Cancer Purgagory

It's that time of year when I pay my dermotologist an annual visit so she can look at me and say nice things like: "Well, you've just already got A LOT of sun damage on your face." Thanks for the affirmation, but I already say the exact same thing to myself every single morning when I look in the mirror. So I beat you to it, lady. Now leave so I can put my clothes back on.

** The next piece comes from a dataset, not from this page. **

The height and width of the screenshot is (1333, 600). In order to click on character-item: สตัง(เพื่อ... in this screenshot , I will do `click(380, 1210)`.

It's also that time of year when I get to leave Cancer Purgatory. It's that place I have been so humbly living for the last three months, knowing that I may or may not be cultivating a little cancer garden in my right lung. That naughty little nodule had its come-to-Jesus moment last night when it was frozen in time by my latest CT scan. 

Tomorrow morning we'll meet with my oncologist and find out which map I'll need for the next road trip in my life. 

I've had three long months to process and plan out both possible outcomes. I can't say I've come to terms with the idea of going through treatment again, but given that I won't have a choice, I'm as ready for it as I'll ever be. I also can't say I won't be devastated, but at least it will be far less shocking news the second time around. Ain't that the truth!

I remind myself daily that my bad news isn't the worst news. And in terms of cancer, I do have the upper hand. What is in my lung has been there from the very first CT scan, so it's not new. It's also very, very small. And if it is indeed cancer, it is very, very slow growing.

So Friday morning, I will dress in my Spin clothes as I do every week, in hopes that I can joyfully make it to class after my appointment.  I will prepare for the worst, while hoping for the best.

Nothing will really change except having the knowledge of what's inside me. I am no weaker. I am no less. I am just a girl who once had cancer. And on Friday morning, I'll know if I should change that to the present tense.